Still, this is not a particularly good time for me, either. And I won't pretend it is. There's a lot of unhealed pain from the past. It's just no longer paralyzing ~ and I don't choose to be reminded of it. I would offer my queendom for a one-way ticket to Khon Kaen, Thailand but it's not time yet. So if I seem a bit absent ~ or you notice that I am not leaving comments on holiday-related posts ~ please forgive me for being a bit self-protective right now. Everything will be back to normal in ten days or so.

Enough said.

Peace all ~ :)


~Chani

Monday, December 18, 2006

Miscellany, Grace and Grit


The whole blogging world is fascinating! It is, for many of us, a way of finding a voice we didn't have in the past. Imagine ten or fifteen years ago even thinking we would put all of our private thoughts and experiences out on the Internet and that people all over the world would read. It would have gotten you a dose of Haldol and a three-day visit to the local psychiatric unit with a fairly serious diagnosis. It's an interesting social experiment. I wonder if we can go beyond the typical social dynamic and really create something with it. I believe we can.

I am new to this and don't know the "rules" yet. especially the unspoken ones. Of course, I've never been good at unspoken rules. We all write for different reasons. Some write for an intended readership. Others are random. For me, this isn't all that different than what I used to do for the newspaper. It's generally fairly topical, sometimes personal, sometimes political, sometimes religious. When I used to write for the newspaper, I had to come up with a different topic each week. My success or failure was determined by the number of letters to the editor received. Letters to the editor meant people were reading ~ hence, buying newspapers. I was encouraged to be controversial and sassy. It was a fairly good match since that's my nature. I'm a born iconoclast. Still, occasionally I'd get lazy. I'd pound something out in an hour on my old Atari computer and call it good. Then would come the dreaded call from The Editor... Himself.

My column ran on Wednesdays. It was a good spot. Himself would call on Monday and say, "You'd better kick it up a notch, Chani. Your numbers are getting low." He didn't threaten or intimidate me but I was able to read between the lines. If I wanted to keep my position, I'd better write things that would draw readers. That was my job.

I'd wrack my brain, trying to think of something to write about. I'd pour over the newspapers and magazines, watch the news shows, listen to talk radio. I had to find something new and different and say it in a way that would draw people, make them want to hear it. My highest-rated columns were vociferous attacks on the Religious Right. Well, I've kind of grown out of that now and understand that everyone has his or her own path to follow. Attack journalism no longer appeals to me. Points are made more gently these days. While the attention was kind of an ego boost and I liked getting invitations to radio talk shows ~ even the Geraldo show once ~ we all grow up and things change. We change.
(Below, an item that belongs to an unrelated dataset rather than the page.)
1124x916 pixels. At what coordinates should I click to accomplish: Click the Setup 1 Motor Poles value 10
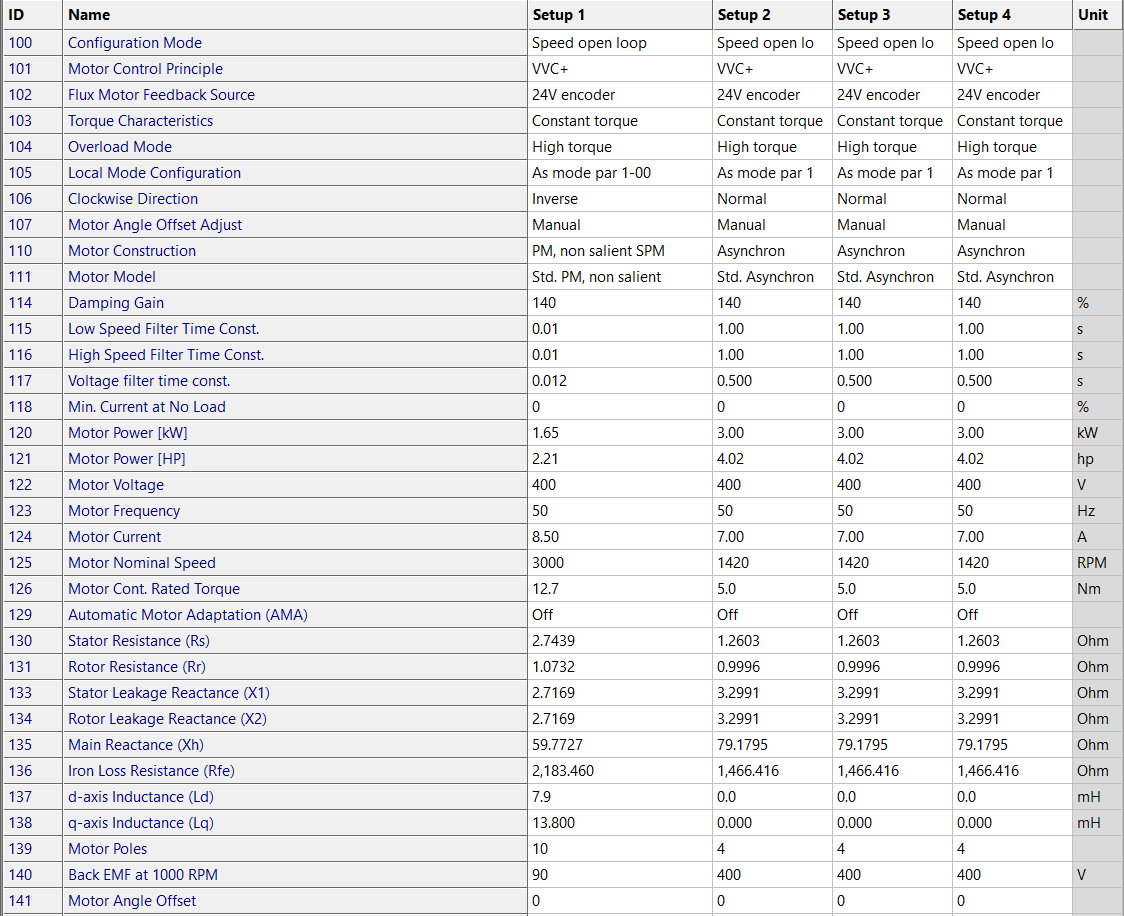coord(540,849)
I was never a "niche" columnist. No reader would know, week to week, what I might write about.

I'm saying all of this for a reason. Honestly, I write this for you, readers who pass through. I want it to be interesting. Occasionally, maybe even a little contentious or challenging. Not in the sense that we will argue but if you make me think... or I make you think.... this blog's purpose is being met.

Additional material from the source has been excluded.